Sekarang aku menderita karena ulah kejahatan putraku. Tuhan telah berbuat baik
hati kepadaku dengan memberikan putra yang tidak baik. Karena ketidakbaikan
putraku, aku menjadi tidak suka terhadap istana dan kehidupan duniawiku. Aku
menjadi sadar sudah waktunya bagiku untuk meniti kembali ke dalam diri.

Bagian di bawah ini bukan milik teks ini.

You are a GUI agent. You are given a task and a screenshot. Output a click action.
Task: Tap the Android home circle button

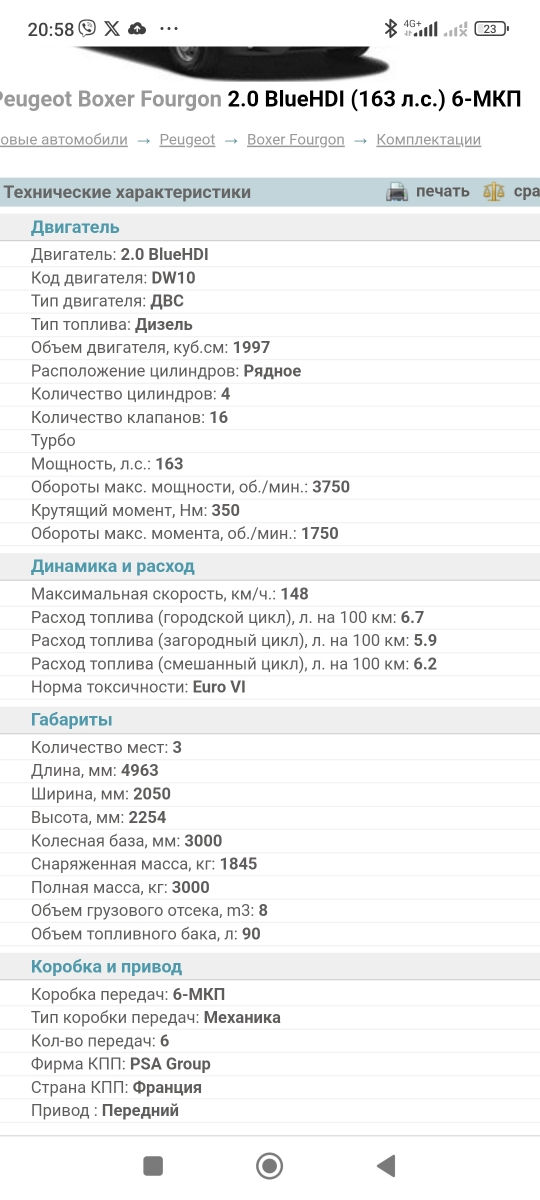click(269, 1165)
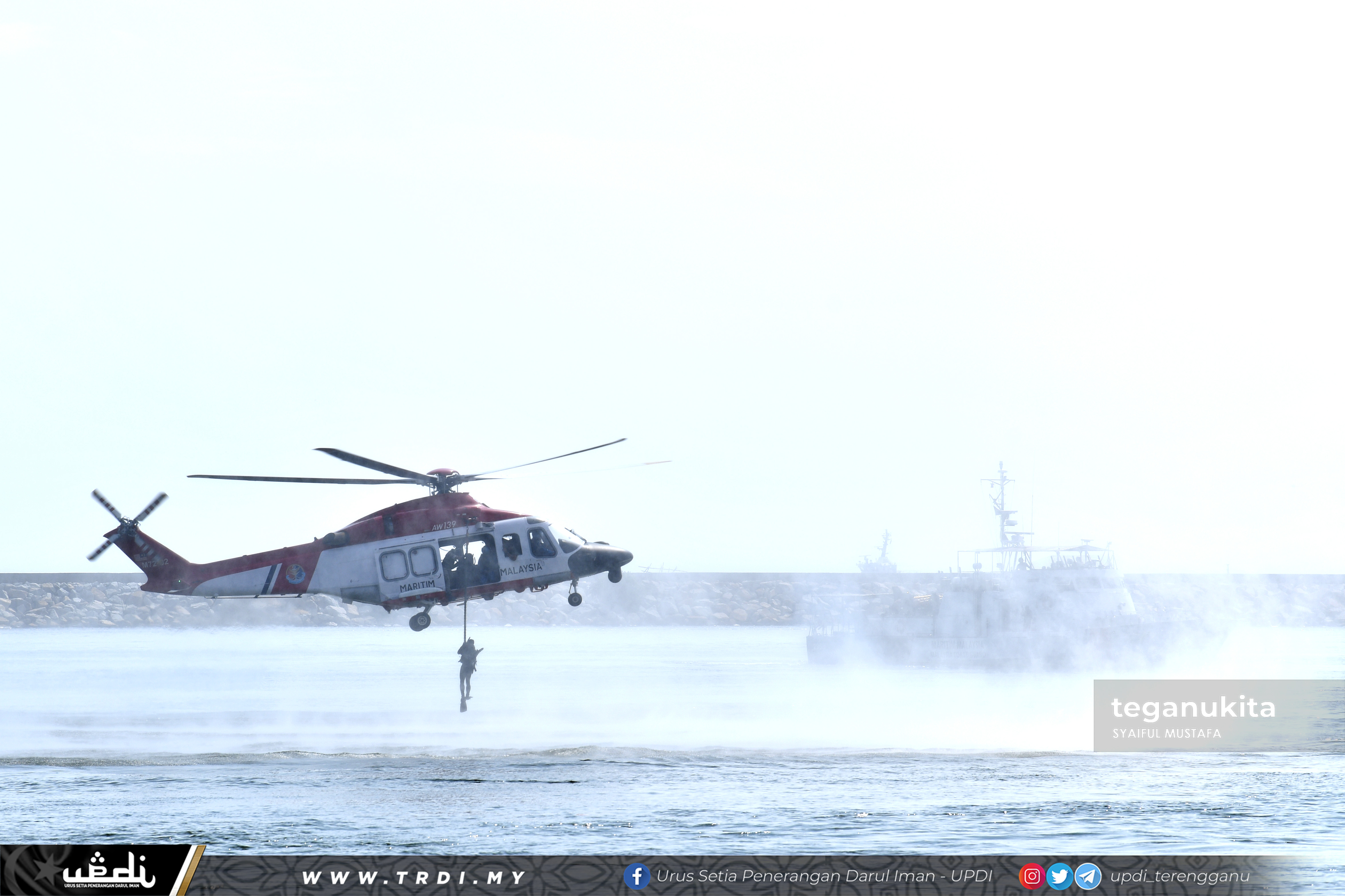Click the MARITIM label on the helicopter door
This screenshot has width=1345, height=896.
pos(417,586)
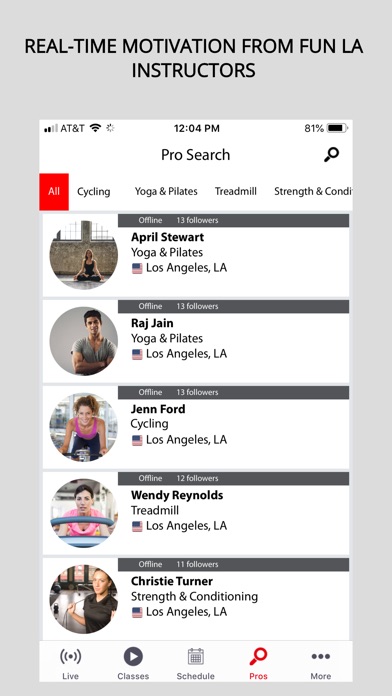
Task: Open Christie Turner's profile photo
Action: tap(83, 599)
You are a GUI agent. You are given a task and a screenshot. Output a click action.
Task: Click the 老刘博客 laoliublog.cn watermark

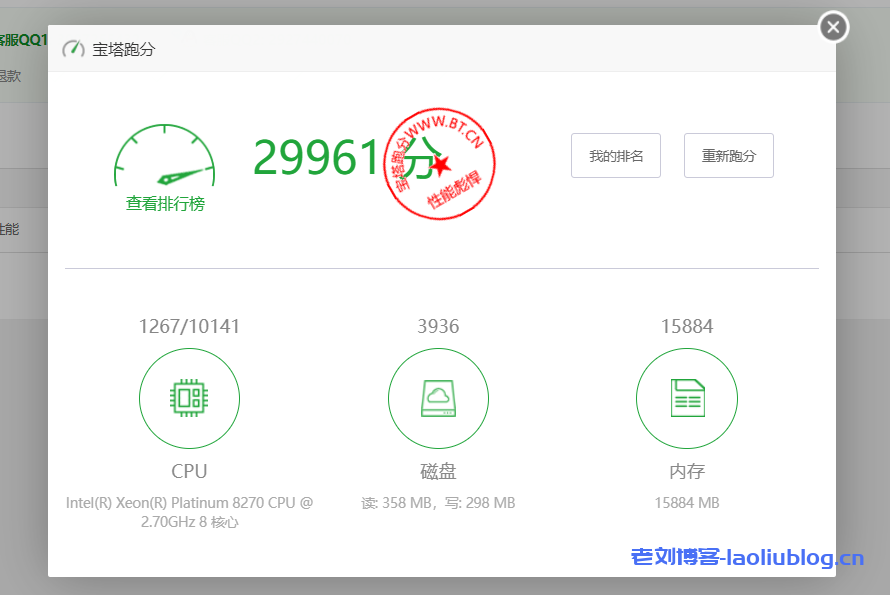(x=746, y=557)
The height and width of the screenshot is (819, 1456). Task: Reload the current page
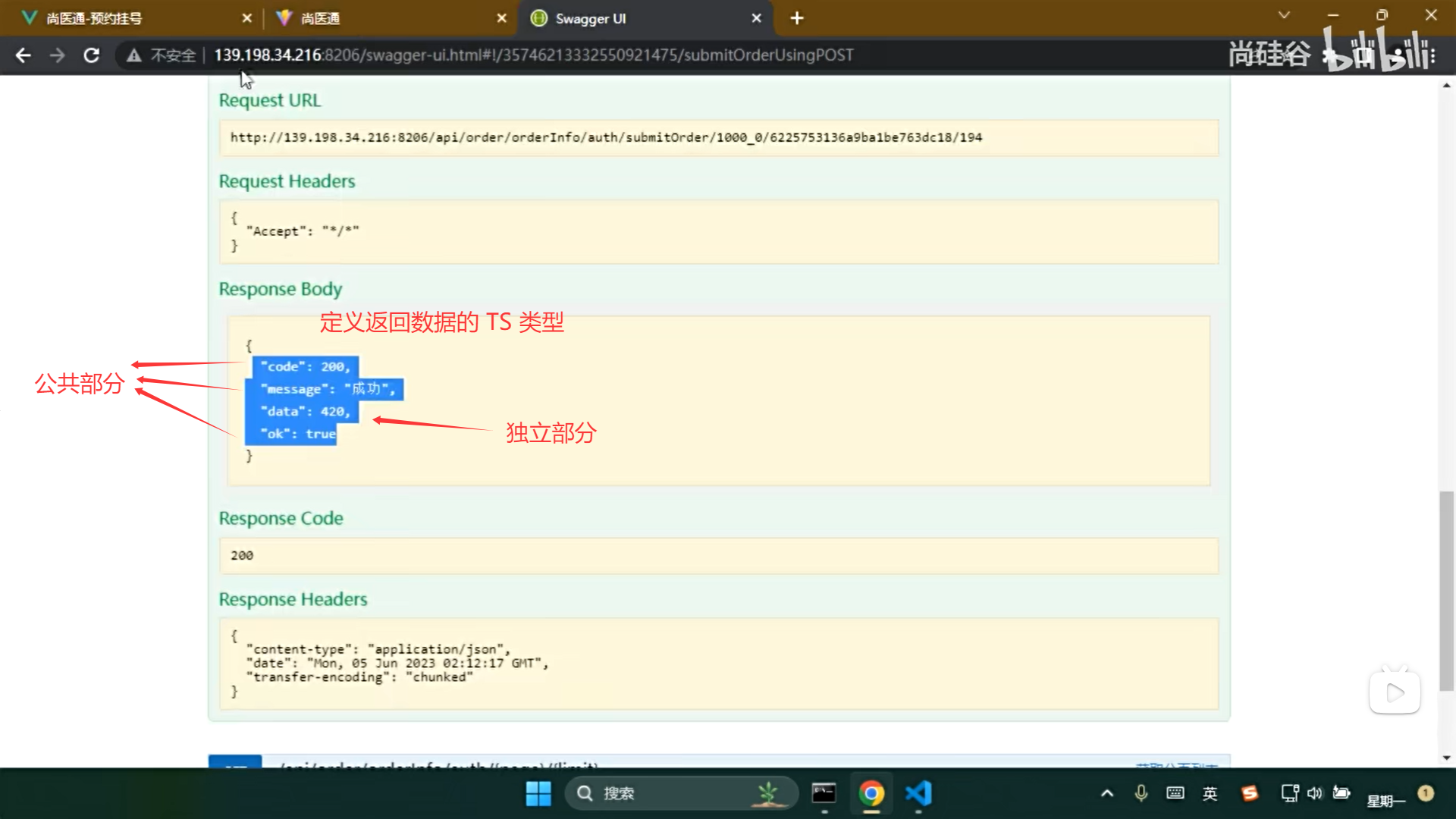pyautogui.click(x=92, y=55)
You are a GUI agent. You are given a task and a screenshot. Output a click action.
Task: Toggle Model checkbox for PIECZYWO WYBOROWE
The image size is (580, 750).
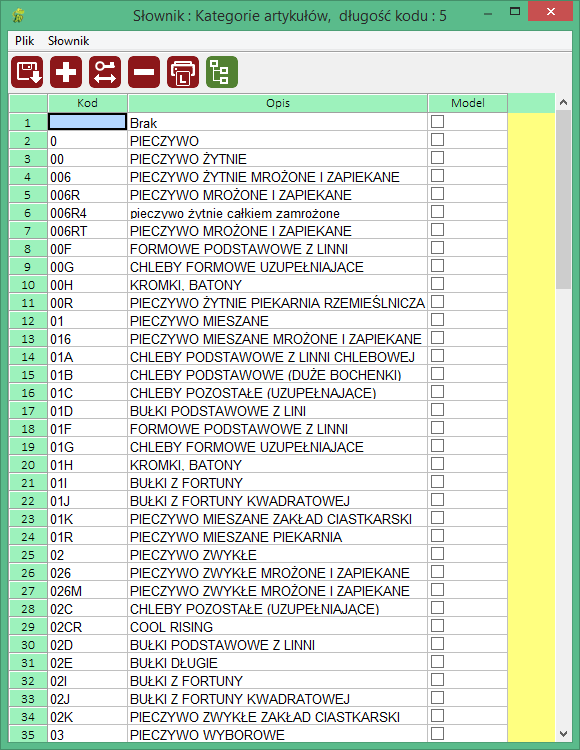click(x=437, y=734)
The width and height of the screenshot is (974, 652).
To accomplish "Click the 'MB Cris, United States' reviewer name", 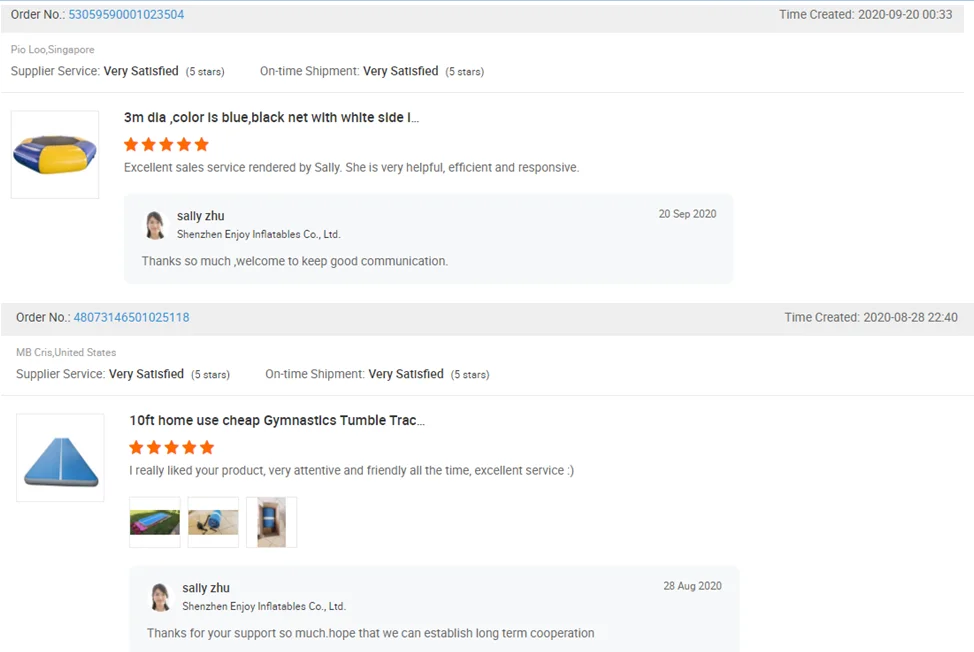I will coord(66,352).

Keterikatanku pada istana dan keluarga telah dipotong oleh pisau tajam
kejahatan putraku.” Dan akhirnya, pada suatu malam sang raja Anga meninggalkan
istana dan tidak pernah kembali.
Selama ini Raja Anga selalu
tergantung dengan obyek di luar diri. Raja Anga belum belajar untuk mencintai
diri sendiri apa adanya, dia selalu mengkaitkan dirinya dengan kekayaan,
kekuasaan dan kerabatnya, dan tatkala anaknya mengecewakannya dia bahkan
menjadi benci kepada dirinya sendiri. Para resi segera mengadakan pertemuan dan
memutuskan bahwa raja harus segera diganti. Tanpa seorang raja, para perampok
dan penjahat akan merajalela, oleh karena itu tak ada pilihan lain selain
mengangkat Wena sebagai raja. Setelah Wena menjadi raja. Ia menjadi mabuk akan
kekuasaan dan kekayaan. Ia menjadi semakin angkuh dan semakin jahat. Ia
memerintahkan larangan terhadap semua upacara persembahan bagi Tuhan. Seluruh
rakyatnya harus patuh kepada sang raja tanpa terkecuali. Mereka yang melawan
diteror oleh Wena dan kaki tangannya. Para punggawa yang jahat mendapatkan
kesempatan dan mereka yang baik disingkirkan. Para resi kembali berada dalam
dilema, ternyata mempunyai raja yang lalim juga membuat rakyat menderita.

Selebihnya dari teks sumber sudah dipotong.